BEGIN GIVEN TEXT
Amidst this grim backdrop, Saudi Arabia late last year imposed a total economic blockade on most of Yemen following a failed Houthi missile attack (likely with Iranian support) on the Saudi capital of Riyadh.

The blockade has sparked a rapid worsening of the humanitarian situation, leaving the majority of the Yemeni population cut off from the commercial shipments that supply the bulk of the country’s food, fuel and medicine. According to analysis from the U.S. government’s own Famine Early Warning System, sustainment of the blockade will push Yemen into a historic famine.

Preventing this famine will require that the Trump administration balance relief priorities with other important U.S. objectives, including Saudi Arabia’s legitimate right to self-defense against Houthi border attacks, rolling back Iranian influence in Yemen, restoring a legitimate government, and preventing illicit Iranian arms traffic. The importance of these goals was underscored by a recent U.N. panel of experts’ finding that Iran’s support to the Houthis is violating a U.N. arms embargo.

But condemning misbehavior by Iran should not deter the administration from also forcefully addressing problematic behavior by America’s friends. Allowing millions of combatants to suffer a severe famine does not advance U.S. or Saudi priorities.

The on-again, off-again Saudi blockade collectively punishes Yemen’s entire civilian population while simultaneously failing at its stated goal of stopping illicit arms flows. An effective tool for this already exists: a U.S.-backed UN inspection mechanism for large commercial shipments that has been in place for several years.

Reliable reporting indicates that arms trafficking occurs predominantly through small “dhow” boats and overland smuggling, neither of which are likely to be affected by the current blockade. And maintaining the blockade, ironically, diverts public attention (and blame) from the Houthis’ own share of responsibility for the humanitarian situation.
END GIVEN TEXT
BEGIN RECORDS SUPPLIED
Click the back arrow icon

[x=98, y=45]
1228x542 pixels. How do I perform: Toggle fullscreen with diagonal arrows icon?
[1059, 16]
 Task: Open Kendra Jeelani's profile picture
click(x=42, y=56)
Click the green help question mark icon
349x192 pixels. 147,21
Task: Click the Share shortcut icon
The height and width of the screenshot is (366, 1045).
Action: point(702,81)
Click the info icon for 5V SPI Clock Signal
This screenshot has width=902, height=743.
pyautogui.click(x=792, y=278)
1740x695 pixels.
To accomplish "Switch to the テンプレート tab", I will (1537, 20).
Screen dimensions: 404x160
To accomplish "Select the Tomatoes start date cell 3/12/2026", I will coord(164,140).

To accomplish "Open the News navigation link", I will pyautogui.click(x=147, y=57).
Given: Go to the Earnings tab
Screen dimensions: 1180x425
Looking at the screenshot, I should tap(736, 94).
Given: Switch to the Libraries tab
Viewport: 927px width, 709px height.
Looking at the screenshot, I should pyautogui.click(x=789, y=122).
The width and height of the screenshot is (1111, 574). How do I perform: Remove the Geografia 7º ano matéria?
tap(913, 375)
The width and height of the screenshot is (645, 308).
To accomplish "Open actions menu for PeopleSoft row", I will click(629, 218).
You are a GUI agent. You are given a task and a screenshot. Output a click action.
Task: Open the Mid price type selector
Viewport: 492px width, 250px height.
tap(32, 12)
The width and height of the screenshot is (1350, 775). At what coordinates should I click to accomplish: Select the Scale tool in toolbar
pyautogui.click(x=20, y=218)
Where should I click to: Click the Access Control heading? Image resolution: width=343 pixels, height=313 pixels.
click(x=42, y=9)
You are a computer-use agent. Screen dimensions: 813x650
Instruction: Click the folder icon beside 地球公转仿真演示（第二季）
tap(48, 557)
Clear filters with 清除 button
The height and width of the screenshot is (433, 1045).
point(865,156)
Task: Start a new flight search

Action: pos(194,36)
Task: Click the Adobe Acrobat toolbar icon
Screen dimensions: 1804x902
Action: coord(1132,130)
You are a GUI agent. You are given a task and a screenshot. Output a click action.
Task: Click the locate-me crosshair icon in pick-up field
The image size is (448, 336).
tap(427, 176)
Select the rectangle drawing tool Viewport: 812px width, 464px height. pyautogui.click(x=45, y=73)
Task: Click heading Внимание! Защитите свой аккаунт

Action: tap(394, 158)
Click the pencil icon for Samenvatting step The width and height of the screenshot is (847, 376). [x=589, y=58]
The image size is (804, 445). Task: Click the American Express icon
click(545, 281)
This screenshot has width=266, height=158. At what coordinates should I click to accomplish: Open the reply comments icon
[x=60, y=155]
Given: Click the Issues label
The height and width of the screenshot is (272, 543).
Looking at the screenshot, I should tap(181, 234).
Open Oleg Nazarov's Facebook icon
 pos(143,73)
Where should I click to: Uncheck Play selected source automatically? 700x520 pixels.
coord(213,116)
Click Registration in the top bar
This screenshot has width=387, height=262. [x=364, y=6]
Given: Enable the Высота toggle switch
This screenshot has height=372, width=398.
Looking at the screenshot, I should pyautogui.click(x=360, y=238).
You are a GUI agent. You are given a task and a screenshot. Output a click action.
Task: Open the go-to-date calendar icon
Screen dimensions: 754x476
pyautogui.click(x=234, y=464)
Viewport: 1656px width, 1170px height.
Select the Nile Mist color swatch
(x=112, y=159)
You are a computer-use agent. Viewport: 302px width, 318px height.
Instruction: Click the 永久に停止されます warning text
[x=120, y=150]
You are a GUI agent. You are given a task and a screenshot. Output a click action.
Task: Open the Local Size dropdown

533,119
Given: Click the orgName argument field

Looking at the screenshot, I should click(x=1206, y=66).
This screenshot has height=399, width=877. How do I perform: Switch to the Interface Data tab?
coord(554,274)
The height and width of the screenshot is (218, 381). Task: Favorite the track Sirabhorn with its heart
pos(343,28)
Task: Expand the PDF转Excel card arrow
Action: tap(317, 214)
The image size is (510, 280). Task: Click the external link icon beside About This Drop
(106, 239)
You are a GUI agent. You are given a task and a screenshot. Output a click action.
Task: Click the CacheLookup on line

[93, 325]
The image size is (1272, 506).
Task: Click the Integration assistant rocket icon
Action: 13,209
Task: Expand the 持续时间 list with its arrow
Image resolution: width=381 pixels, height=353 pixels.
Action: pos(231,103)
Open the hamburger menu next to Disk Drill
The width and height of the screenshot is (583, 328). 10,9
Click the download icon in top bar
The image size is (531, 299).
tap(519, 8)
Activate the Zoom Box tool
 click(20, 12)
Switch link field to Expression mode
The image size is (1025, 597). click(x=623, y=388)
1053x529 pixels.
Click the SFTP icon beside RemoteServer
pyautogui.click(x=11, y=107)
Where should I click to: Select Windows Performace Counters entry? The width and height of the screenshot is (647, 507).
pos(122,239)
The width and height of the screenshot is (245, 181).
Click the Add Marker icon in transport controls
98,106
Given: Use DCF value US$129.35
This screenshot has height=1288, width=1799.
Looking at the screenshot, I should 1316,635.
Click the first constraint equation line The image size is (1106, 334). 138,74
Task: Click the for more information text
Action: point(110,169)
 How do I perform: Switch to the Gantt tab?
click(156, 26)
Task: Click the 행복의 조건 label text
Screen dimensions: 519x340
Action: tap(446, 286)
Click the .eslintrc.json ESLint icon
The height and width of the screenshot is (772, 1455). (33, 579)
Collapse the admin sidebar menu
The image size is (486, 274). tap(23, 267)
END RECORDS SUPPLIED
### QUESTIONS TO ANSWER
• a. According to the text on the Saudi blockade of Yemen, what tool for addressing illicit arms flows already exists?
• b. Proceed with the text on the Saudi blockade of Yemen, carrying it on from its final sentence.
The rows are separate material and are unrelated to the text.

### ANSWERS TO THIS EXERCISE
• a. A U.S.-backed UN inspection mechanism for large commercial shipments, which has been in place for several years.

• b.
The life or death stakes for millions of Yemeni civilians should impel the Trump administration to move past quiet diplomacy during the crown prince’s visit this week. The urgency of permanently ending this blockade must be a top priority message.

President Trump’s statements on this in December were a strong and important starting point, but it is time to go further. The Saudis responded to those comments with a highly publicized “humanitarian plan” for the Yemen, complete with an expensive promotional campaign orchestrated by a British public relations firm. Look past the PR razzle-dazzle, however, and there is less to this than meets the eye.

The Saudis’ current proposals for expanding aid delivery contain elementary flaws – which is not surprising, as they were not coordinated with the very aid groups that actually deliver aid in the country.

But most damningly, rather than lift the blockade, the Saudis merely suspended it for 30 days. This is only marginally better than nothing: ambiguity around the blockade’s future still badly disrupts the commercial food imports on which Yemen depends.

Food importers plan and finance shipments months in advance, and cannot secure market financing if there is uncertainty over port access. Temporary blockade suspensions will not avert a famine. They indicate that the Saudis are still not serious about alleviating the humanitarian crisis.

Halting the slide into famine will require much more. The Trump administration should convey a clear demand that the crown prince fully and permanently lift the blockade and enable the complete and unhindered flow of humanitarian and commercial shipments of food and medicines into Yemen.

The U.S. should make clear that maintaining the blockade is unacceptable and undermines our partnership with Saudi Arabia, and state explicitly that considerable U.S. support for the Saudi military – particularly U.S. arms sales and ongoing aerial refueling and intelligence-sharing – hangs in the balance.

U.S. pressure to date has prompted only modest action from the Saudis, and still no fundamental changes to the destructive policies that are starving millions of civilians in Yemen. A famine can still be prevented, but only if the Trump administration lays out tangible consequences – now – for Riyadh.

Millions of innocent lives hang in the balance.